The ET struck out Rooney’s sex discrimination claim saying that it had no reasonable prospect of success, that it was an “add-on” without any substance and resulted from Rooney’s embarrassment of talking about her symptoms with male colleagues.
On appeal, the Employment Appeal Tribunal (EAT) couldn’t find an explanation as to how the ET concluded that Rooney’s evidence, which it did not reject, did not demonstrate an effect on day-to-day activities that was more than minor or trivial. Additionally, the EAT found that the ET had erred in focusing on the things that Rooney could do and did not weigh this against what she could not do.
The EAT therefore concluded that the ET‘s decision to dismiss the sex discrimination claim failed to comply with the fundamental requirement to explain to the claimant why her appeals were struck out and did not take into consideration the employee’s claims. As a result, the case was remitted to the ET for further consideration and the door was left open for the menopause to fall within the definition of disability.

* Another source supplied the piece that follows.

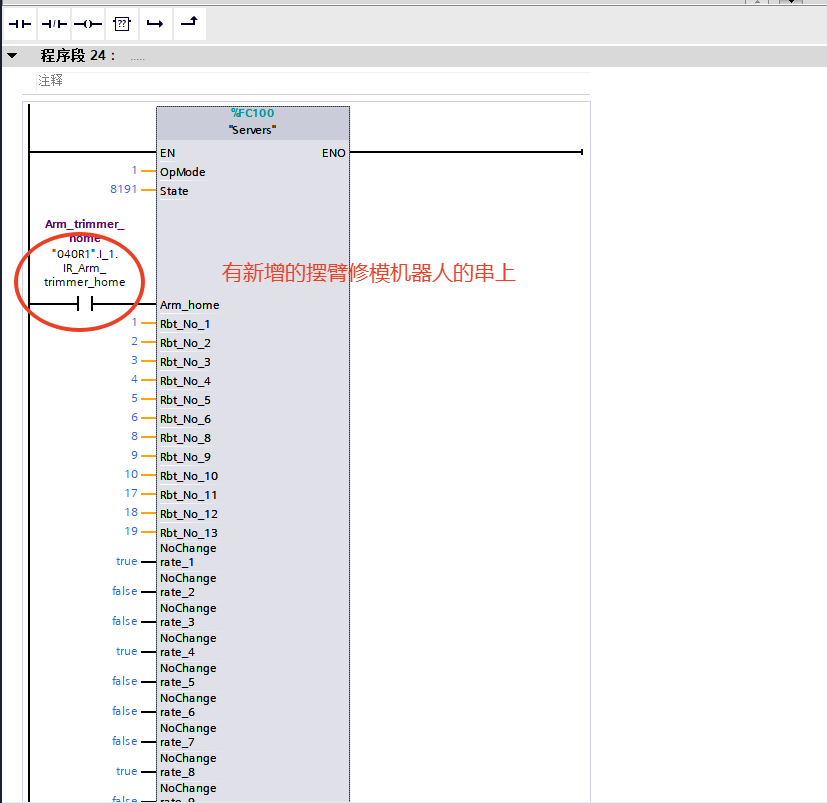The image size is (827, 803).
Task: Select the %FC100 block address label
Action: [252, 113]
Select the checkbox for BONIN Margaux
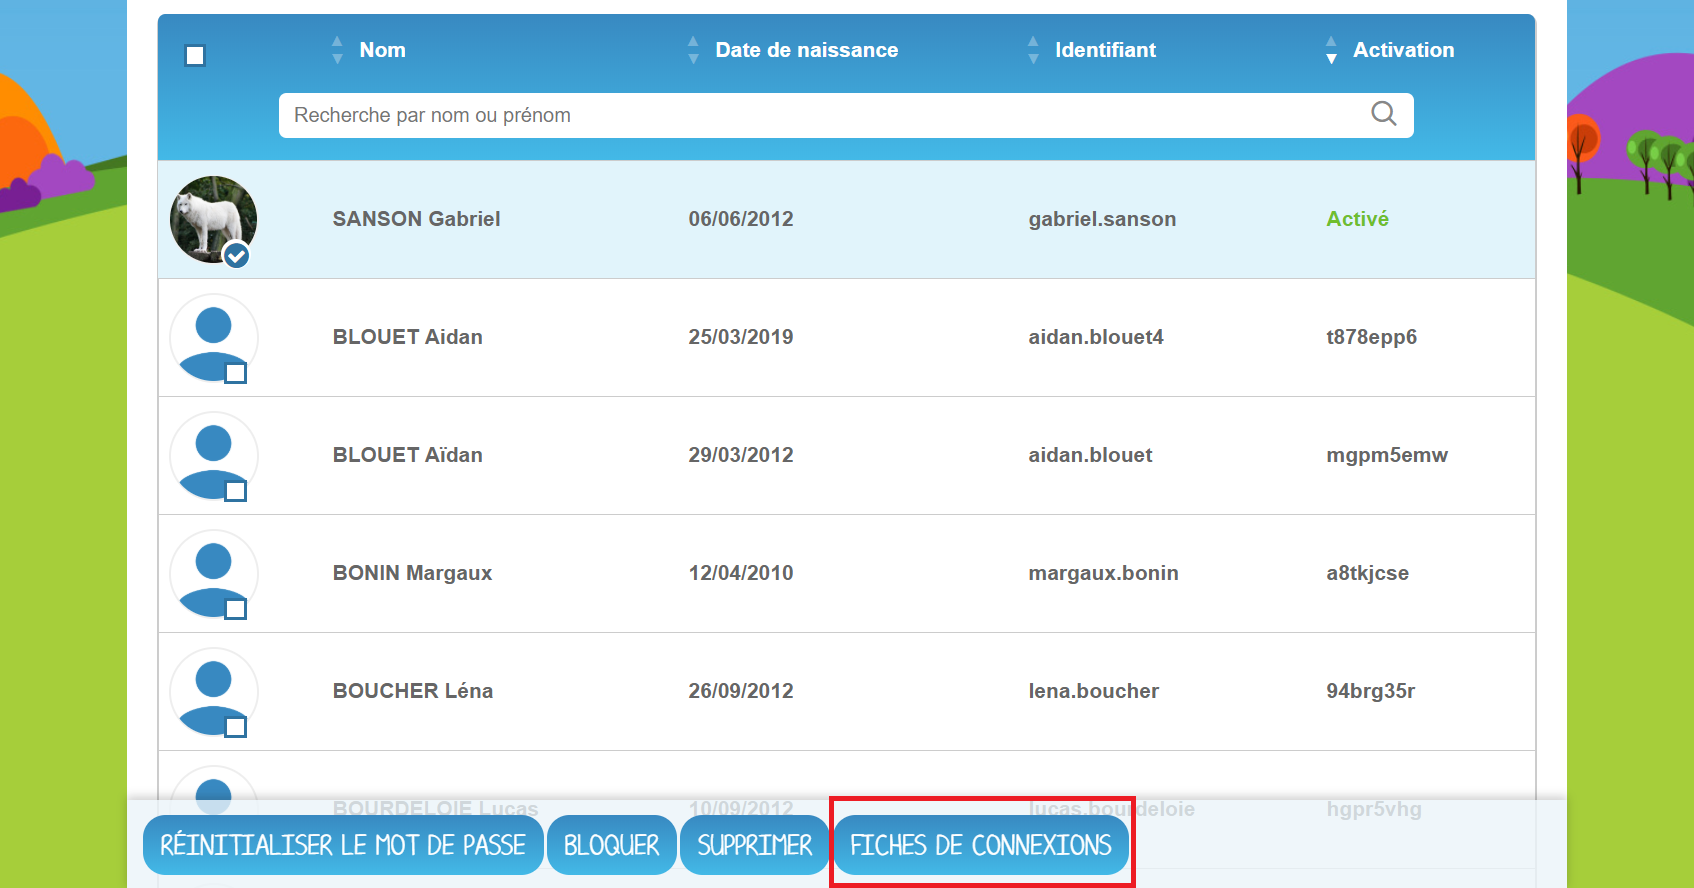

Finally, there is the 2023 case of Lynskey v Direct Line. In this case, the claimant was refused a pay rise and subjected to a disciplinary process because of alleged poor performance despite a clear link with her menopausal symptoms which included “brain fog”, concentration issues and memory problems.
The ET found that there was no consideration for the impact that the menopause was having on her performance and no adjustments were made to support her in the workplace. The claimant was therefore successful in her claims for failure to make reasonable adjustments and s.15 discrimination arising from a disability and was awarded £64,645.07.
It is clear from the above that whilst the law doesn’t offer any specific protection to those going through the menopause, it nonetheless is worded widely enough to apply to these individuals. As a result, employers should consider that an employee with the menopause could be disabled and therefore examine what reasonable adjustments can be made to the workplace and to processes, where it is appropriate to do so. These could include ensuring there is fresh air or temperature-controlled spaces and a private room or space with less distractions, to reduce or remove the disadvantage caused by the menopause.